Further innovative optical solitons of fractional nonlinear quadratic-cubic Schrödinger equation via two techniques

Arbitrary order partial differential equations involving nonlinearity have mostly been utilized to portray interior behavior of numerous real-world phenomena during the couple of years. The research about the nonlinear optical context relating to saturable law, power law, triple-power law, dual-power law, logarithm law, polynomial low and mostly visible Kerr law media is increasing at a remarkable rate. In this exploration, the space and time fractional nonlinear Schrodinger equation with the quadratic-cubic nonlinearity is taken into account for optical solitons and other solutions by means of the improved tanh method and the rational $$\left( {G^{\prime}/G} \right)$$ -expansion method. An alteration of wave variable with the assistance of conformable fractional derivative reduces the suggested equation into an ordinary differential equation.

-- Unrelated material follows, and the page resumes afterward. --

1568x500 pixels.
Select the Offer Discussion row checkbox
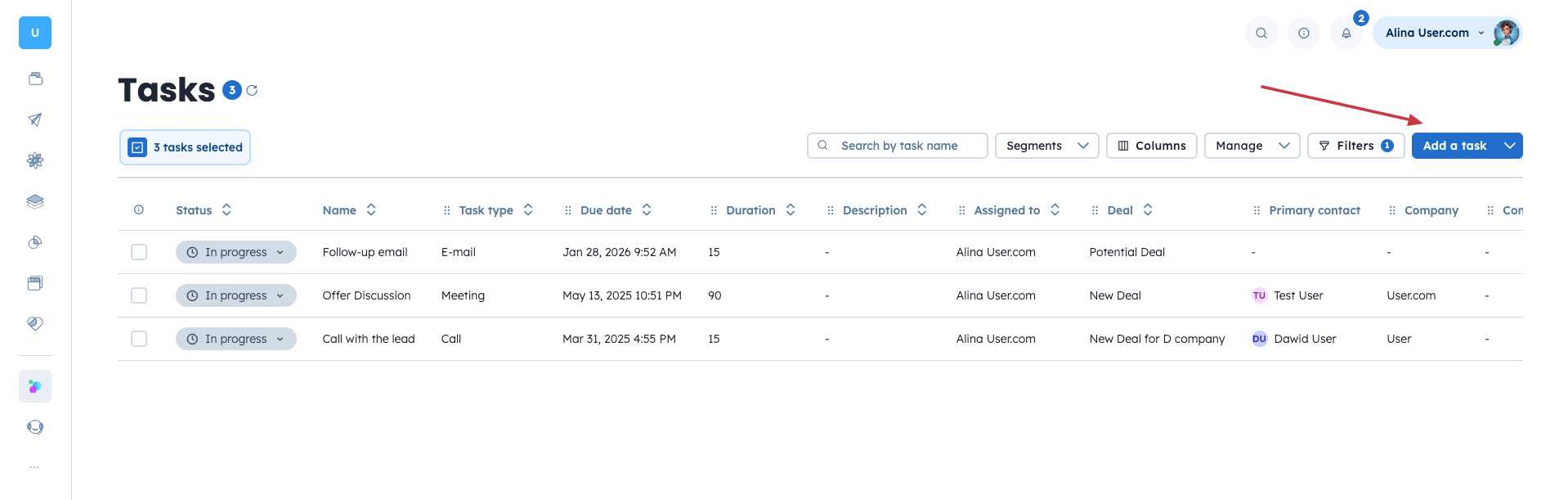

A successful adaptation of the mentioned techniques makes available plentiful solitons and other types solutions of the above equation. The originated solutions might be accommodating to analyze the underlying structures of nonlinear optics. We bring out the diverse 3-D and 2-D shapes for solitons to depict the physical appearances of the achieved solutions. The performance of the adopted methods is mentionable which claimed to be eligible for using to unravel any other nonlinear partial differential equations emerging in nature sciences.